The Supreme Court’s decision in the AMG case was focused on the text of the Federal Trade Commission Act, asserting that the language of the injunction provision limited it to injunctions only. Among other things, the use of the phrase “violating, or is about to violate” was considered to be “prospective” relief, or action to stop an existing or pending violation. Disgorgement was a “retrospective” remedy for a past violation. In sum, the court said that expanding the limited authority given to the FTC to obtain an injunction to incorporate a wide range of other equitable remedies “would allow a small statutory tail to wag a very large dog.”

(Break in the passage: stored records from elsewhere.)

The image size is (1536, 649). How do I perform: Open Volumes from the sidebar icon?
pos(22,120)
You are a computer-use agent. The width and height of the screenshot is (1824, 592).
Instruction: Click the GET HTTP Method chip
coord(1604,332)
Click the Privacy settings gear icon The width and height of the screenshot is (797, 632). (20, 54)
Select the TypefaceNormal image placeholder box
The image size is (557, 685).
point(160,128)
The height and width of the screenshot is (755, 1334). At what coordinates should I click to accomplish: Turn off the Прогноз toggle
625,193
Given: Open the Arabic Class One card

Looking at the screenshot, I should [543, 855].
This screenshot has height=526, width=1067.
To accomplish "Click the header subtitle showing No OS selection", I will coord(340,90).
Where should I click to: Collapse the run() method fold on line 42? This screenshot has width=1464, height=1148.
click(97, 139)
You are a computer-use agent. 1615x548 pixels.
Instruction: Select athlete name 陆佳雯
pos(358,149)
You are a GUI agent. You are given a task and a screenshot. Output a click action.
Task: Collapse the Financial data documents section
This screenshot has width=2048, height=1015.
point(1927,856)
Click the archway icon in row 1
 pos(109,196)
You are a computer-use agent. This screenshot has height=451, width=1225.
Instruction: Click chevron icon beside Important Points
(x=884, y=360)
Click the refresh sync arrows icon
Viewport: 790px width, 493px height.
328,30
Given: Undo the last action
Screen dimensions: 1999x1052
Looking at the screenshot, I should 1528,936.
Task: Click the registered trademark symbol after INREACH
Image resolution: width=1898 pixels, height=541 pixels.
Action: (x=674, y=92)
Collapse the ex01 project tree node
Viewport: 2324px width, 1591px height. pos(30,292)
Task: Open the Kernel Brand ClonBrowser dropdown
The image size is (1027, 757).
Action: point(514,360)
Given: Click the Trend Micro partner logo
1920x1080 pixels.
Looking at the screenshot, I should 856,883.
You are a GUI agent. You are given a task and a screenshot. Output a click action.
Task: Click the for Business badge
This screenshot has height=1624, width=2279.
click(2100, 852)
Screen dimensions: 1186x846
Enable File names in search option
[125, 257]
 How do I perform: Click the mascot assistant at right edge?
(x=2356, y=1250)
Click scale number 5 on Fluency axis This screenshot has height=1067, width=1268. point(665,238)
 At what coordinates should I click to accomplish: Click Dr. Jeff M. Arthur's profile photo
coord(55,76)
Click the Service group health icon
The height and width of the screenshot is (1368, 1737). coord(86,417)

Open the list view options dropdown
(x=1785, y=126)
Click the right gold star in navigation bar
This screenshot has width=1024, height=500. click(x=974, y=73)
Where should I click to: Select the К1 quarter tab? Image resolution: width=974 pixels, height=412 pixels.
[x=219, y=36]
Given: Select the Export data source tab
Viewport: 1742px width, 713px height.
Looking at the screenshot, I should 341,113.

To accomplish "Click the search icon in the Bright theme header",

Interestingly, and surprising to some, the ruling was a 9-0 unanimous decision, meaning that even the court’s more liberal, non-textualist justices believed that the FTC exceeded its authority under the 1914 act. The FTC continues to have the authority to pursue fraud and unfair practices through its administrative cease-and-desist process, followed by either the civil penalties of $10,000 per post-order violation or money damages or both. However, the more cumbersome procedures and the more limited standard of a “reasonable man” are seen as hindering the FTC’s ability to pursue fraud and obtain compensation for defrauded consumers.
Congress Steps In
Seeming to anticipate the court’s decision, the FTC has been working with Congress to redraft its authority so that the statute will clearly (and textually) allow the FTC to obtain both injunctions and disgorgement in a single action. In a previously scheduled April 20 hearing before the Senate Committee on Commerce, Science, and Transportation, which was intended to deal with the FTC’s response to COVID-19-related scams, the FTC’s acting chair, Rebecca Kelly Slaughter, and several other FTC commissioners testified about the problem. Their combined testimony argued that the (then) uncertainty in the FTC’s authority was taxing its resources, as “[d]efendants now routinely attempt to delay ongoing litigation” and use other means to prevent the FTC from taking enforcement action.
There is a precedent for congressional action to provide an administrative agency with authority to pursue both injunctions and disgorgement. Earlier in 2021, Congress clarified language in the Securities Exchange Act to grant the Securities and Exchange Commission with explicit authority to obtain monetary remedies for securities law violations. On the heels of the Senate hearing, Rep. Tony Cardenas (D-Calif.) introduced HR 2668 in the House of Representatives to “affirmatively confirm the authority of the Federal Trade Commission to seek permanent injunctions and other equitable relief. …”
Any legislative solution will likely generate some level of controversy and raise questions. Would it apply retroactively, or would the FTC need to start over in pursuing violations? Will legislators seek to restrain or put limits on what type or amount of monetary relief the FTC can pursue? In the meantime, the FTC does have some options, including pursuing cease-and-desist orders and injunctions to stop fraud and other unfair practices. However, unless and until Congress acts, the FTC’s ability to gain restitution on behalf of consumers seems to be severely hampered.